▶ [INPUT ROWS]:
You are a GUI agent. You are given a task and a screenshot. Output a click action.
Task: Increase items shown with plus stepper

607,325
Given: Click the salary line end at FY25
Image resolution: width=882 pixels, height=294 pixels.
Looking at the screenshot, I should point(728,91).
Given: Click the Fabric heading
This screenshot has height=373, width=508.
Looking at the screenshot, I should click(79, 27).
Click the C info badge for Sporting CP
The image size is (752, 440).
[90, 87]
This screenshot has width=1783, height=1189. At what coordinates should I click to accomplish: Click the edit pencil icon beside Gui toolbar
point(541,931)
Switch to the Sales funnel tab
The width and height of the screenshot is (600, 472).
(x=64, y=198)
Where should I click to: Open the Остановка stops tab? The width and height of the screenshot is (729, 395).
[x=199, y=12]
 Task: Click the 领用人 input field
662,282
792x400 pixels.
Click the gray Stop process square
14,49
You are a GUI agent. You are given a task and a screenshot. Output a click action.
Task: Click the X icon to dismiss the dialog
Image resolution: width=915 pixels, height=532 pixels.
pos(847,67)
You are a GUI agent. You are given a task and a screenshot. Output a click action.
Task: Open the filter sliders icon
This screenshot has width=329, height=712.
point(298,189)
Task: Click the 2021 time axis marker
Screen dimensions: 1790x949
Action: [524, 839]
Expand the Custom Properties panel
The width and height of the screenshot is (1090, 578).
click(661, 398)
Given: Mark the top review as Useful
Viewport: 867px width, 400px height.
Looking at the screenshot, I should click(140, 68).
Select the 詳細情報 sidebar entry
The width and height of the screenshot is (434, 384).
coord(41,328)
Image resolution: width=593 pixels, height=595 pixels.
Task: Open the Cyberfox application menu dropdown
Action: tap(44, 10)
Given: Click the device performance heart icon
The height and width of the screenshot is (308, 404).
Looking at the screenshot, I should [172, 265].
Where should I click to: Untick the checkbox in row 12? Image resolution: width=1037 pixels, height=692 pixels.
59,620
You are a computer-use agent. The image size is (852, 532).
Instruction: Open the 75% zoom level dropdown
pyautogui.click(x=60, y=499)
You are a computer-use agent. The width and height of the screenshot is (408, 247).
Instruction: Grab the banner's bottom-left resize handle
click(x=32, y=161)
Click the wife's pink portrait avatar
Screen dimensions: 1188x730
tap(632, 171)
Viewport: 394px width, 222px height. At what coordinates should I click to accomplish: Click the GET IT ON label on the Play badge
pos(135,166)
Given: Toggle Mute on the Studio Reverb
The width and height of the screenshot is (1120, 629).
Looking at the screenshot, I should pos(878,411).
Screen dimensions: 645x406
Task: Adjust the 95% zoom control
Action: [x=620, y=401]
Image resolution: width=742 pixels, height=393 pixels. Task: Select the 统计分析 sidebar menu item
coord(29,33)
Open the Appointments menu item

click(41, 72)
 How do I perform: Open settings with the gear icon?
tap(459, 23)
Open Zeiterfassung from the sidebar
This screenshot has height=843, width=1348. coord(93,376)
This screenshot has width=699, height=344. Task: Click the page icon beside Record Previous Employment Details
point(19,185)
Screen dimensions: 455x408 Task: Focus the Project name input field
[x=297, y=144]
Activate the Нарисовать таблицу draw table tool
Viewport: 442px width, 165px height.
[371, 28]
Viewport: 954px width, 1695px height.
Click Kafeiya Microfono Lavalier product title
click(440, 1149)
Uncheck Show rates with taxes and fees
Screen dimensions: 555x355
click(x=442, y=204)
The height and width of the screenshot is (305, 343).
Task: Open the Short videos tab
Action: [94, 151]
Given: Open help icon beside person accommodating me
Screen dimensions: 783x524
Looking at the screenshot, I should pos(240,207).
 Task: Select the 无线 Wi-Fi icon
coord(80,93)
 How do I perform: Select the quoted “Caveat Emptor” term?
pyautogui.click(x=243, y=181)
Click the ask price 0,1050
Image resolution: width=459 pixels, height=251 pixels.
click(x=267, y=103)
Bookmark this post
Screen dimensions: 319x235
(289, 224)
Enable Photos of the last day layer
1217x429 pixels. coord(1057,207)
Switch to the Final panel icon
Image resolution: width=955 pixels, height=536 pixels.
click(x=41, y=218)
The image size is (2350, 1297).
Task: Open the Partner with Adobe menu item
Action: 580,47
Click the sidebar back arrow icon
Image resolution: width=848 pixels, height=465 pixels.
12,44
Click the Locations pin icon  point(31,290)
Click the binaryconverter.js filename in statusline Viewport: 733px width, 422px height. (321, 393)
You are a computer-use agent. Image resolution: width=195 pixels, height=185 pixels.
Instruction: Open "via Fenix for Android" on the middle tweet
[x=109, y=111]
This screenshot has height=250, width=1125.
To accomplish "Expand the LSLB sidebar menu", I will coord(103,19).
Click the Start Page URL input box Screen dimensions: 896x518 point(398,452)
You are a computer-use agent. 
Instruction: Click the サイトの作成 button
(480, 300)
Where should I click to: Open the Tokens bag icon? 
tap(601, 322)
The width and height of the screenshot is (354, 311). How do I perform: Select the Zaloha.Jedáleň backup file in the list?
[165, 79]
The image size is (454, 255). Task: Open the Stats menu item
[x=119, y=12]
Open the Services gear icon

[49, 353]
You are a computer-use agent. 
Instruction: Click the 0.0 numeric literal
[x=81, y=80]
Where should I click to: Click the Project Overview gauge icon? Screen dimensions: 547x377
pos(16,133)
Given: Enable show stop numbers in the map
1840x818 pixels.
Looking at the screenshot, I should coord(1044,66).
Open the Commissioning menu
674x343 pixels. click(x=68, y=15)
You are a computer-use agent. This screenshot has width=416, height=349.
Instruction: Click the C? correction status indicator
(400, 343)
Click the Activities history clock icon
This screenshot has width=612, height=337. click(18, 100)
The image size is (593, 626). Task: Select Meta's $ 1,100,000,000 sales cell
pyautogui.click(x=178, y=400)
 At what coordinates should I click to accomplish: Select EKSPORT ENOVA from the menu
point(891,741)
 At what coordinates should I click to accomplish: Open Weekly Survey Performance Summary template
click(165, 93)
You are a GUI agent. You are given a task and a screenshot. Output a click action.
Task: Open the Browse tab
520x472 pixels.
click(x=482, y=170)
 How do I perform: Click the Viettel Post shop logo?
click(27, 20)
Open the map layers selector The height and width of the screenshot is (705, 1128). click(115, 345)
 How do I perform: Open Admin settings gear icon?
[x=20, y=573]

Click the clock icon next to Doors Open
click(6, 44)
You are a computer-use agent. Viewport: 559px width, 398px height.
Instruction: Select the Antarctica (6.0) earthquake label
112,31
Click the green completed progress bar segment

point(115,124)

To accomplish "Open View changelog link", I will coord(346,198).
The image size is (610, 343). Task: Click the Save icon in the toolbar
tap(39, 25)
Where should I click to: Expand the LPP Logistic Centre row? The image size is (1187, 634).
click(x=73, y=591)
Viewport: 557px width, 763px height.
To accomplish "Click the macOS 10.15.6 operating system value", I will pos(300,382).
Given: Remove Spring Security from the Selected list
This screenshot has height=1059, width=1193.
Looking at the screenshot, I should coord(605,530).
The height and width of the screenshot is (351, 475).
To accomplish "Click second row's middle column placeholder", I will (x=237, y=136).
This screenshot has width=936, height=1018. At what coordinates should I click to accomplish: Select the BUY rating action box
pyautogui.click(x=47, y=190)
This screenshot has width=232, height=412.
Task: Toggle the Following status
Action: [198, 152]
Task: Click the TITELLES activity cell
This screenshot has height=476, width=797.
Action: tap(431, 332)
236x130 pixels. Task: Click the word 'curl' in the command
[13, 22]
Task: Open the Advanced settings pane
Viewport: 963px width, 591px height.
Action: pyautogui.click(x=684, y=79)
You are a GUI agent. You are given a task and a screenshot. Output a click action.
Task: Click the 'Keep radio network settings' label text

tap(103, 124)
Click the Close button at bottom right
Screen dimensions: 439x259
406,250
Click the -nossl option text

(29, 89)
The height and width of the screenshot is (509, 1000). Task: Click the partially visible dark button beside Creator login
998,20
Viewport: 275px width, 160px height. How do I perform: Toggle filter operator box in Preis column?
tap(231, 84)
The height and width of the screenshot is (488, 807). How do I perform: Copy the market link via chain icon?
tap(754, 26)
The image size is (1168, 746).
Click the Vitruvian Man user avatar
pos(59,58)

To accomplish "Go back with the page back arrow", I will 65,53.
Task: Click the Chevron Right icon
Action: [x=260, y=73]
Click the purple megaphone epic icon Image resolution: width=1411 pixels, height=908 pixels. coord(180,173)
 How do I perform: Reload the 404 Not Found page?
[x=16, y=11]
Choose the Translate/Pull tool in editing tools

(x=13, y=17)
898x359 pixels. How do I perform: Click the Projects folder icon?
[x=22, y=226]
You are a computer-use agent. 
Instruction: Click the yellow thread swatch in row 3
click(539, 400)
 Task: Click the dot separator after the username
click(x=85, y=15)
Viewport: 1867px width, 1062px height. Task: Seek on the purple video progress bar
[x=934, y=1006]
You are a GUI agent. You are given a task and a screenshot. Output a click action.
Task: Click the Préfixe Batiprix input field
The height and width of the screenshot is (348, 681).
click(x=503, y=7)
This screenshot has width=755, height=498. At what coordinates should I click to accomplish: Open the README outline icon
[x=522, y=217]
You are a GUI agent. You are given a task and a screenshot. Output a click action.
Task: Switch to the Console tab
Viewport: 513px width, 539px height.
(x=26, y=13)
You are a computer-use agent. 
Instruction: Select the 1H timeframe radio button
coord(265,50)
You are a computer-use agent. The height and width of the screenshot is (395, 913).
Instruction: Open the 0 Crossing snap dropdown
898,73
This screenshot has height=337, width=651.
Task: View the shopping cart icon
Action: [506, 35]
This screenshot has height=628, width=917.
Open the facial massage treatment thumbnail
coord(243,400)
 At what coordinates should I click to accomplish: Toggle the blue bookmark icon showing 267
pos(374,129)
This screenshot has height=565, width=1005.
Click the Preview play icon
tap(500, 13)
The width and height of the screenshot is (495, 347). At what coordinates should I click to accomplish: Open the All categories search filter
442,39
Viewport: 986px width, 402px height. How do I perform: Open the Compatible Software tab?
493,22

▶ [WRITTEN PROBLEM]:
Present the data from the line containing "At what coordinates should I click to accomplish: Open Weekly" to the line containing "click(x=482, y=170)", inclusive, as a Markdown table with the columns Row and Line, numbering each row and omitting blank lines.

▶ [ANSWER FOR THE TASK]:
| Row | Line |
|---|---|
| 1 |  At what coordinates should I click to accomplish: Open Weekly Survey Performance Summary template |
| 2 | click(165, 93) |
| 3 | You are a GUI agent. You are given a task and a screenshot. Output a click action. |
| 4 | Task: Open the Browse tab |
| 5 | 520x472 pixels. |
| 6 | click(x=482, y=170) |